Below are records; the lines starting at the one with "This screenshot has height=564, width=1000." and ending at the one with "Open the Broken promo code ticket" must be reproduced exactly, both included. Pictures must not appear.

=== Record extracts ===

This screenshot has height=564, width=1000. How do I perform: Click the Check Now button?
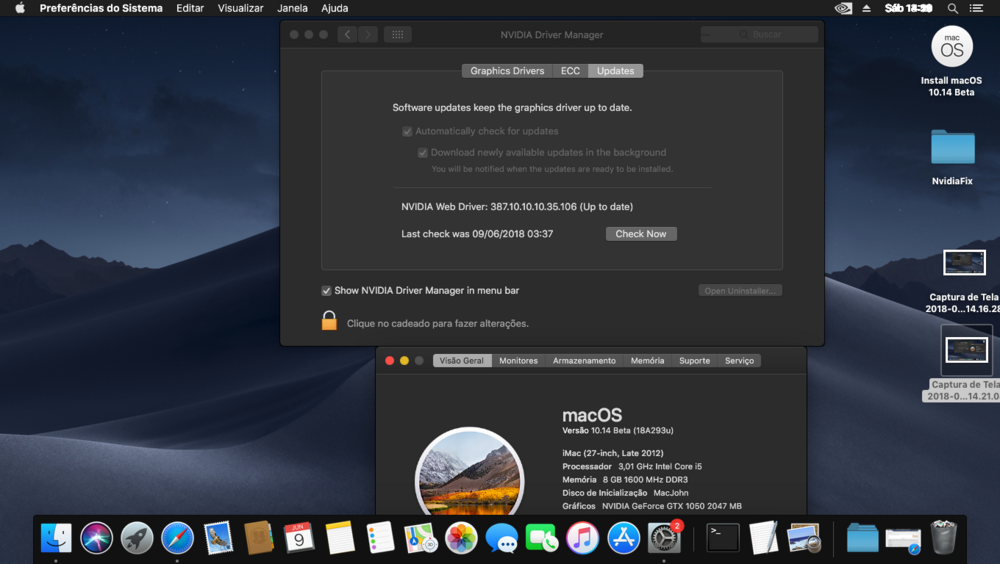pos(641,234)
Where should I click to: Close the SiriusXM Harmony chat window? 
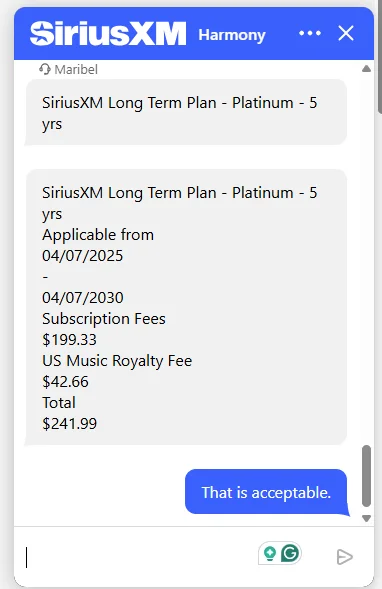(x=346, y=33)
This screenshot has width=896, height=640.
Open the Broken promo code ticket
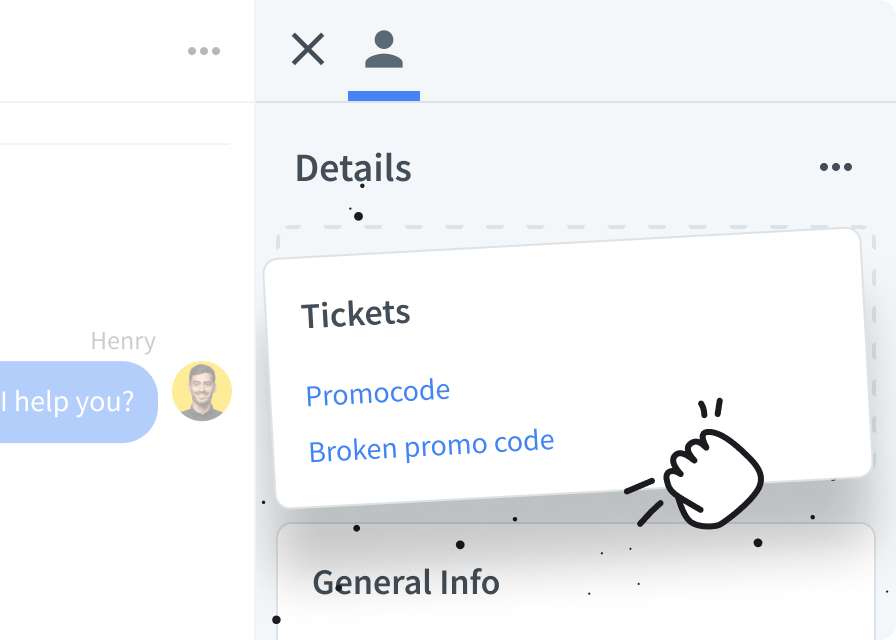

===
=== Record extracts ===

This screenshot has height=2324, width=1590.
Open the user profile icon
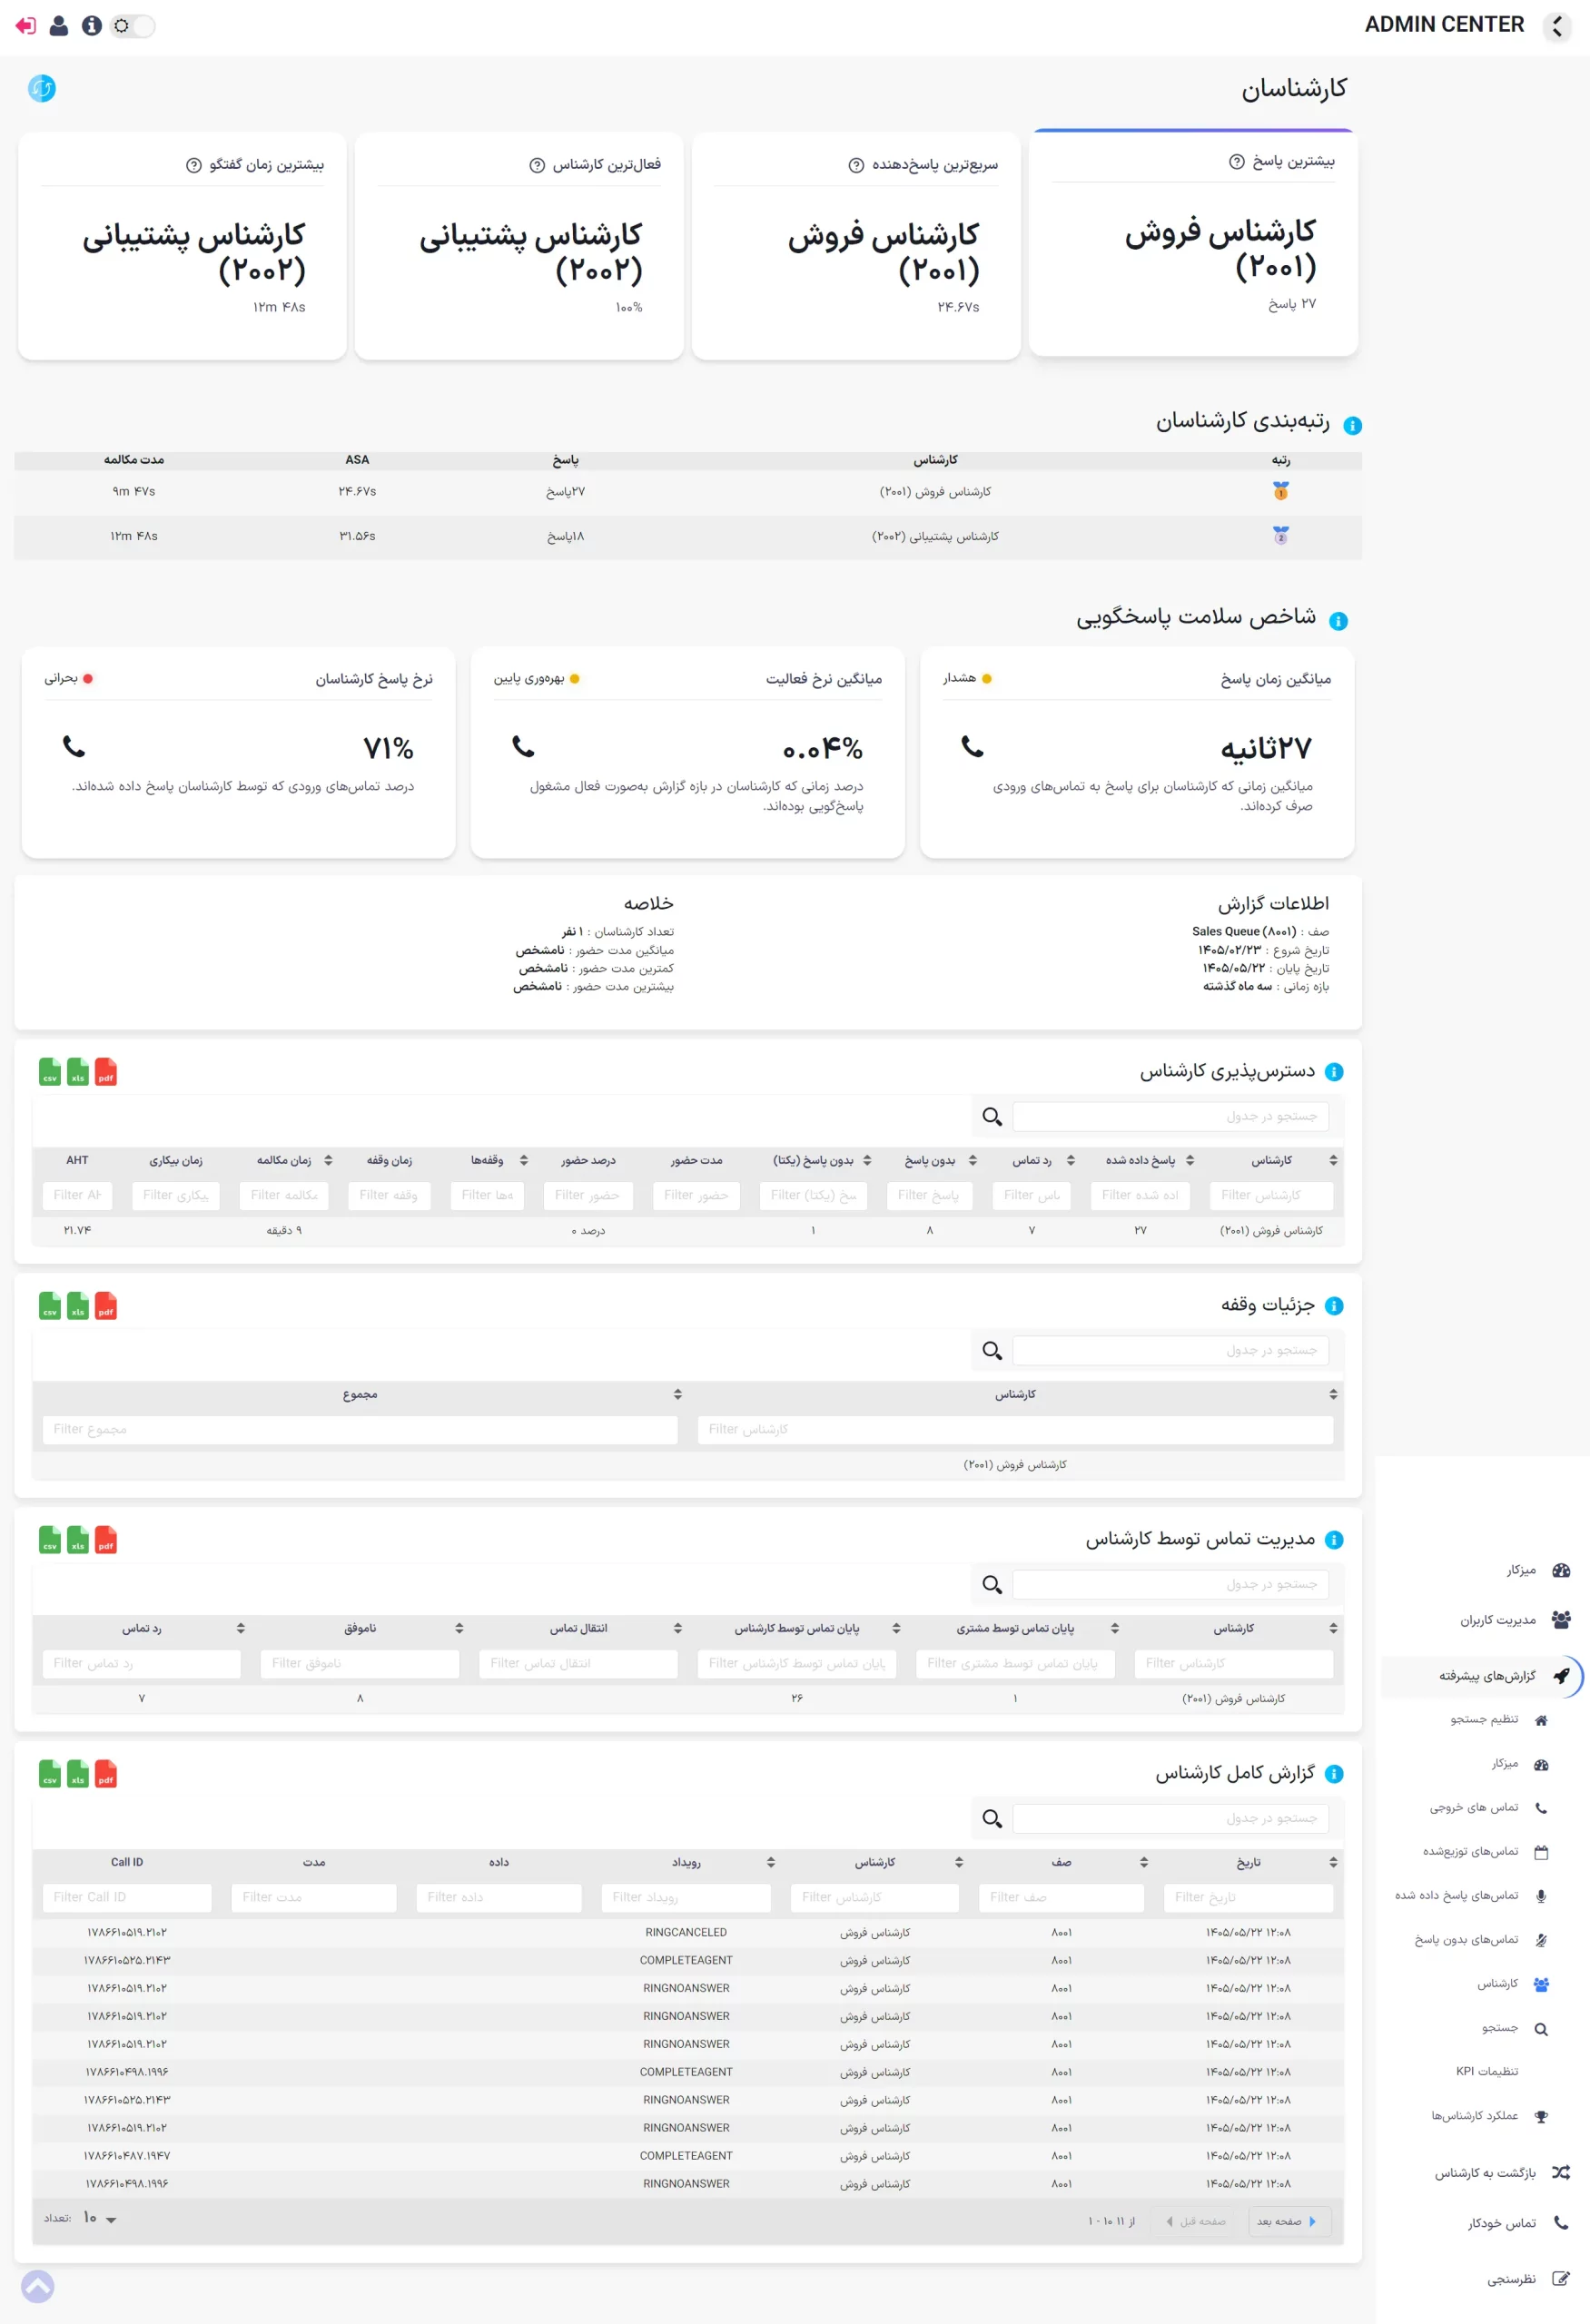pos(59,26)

===

● **Response to the task**:
This screenshot has height=564, width=1000. How do I perform: Click the Check Now button?
pos(641,234)
Where should I click to: Close the SiriusXM Harmony chat window? 
(x=346, y=33)
This screenshot has width=896, height=640.
Open the Broken promo code ticket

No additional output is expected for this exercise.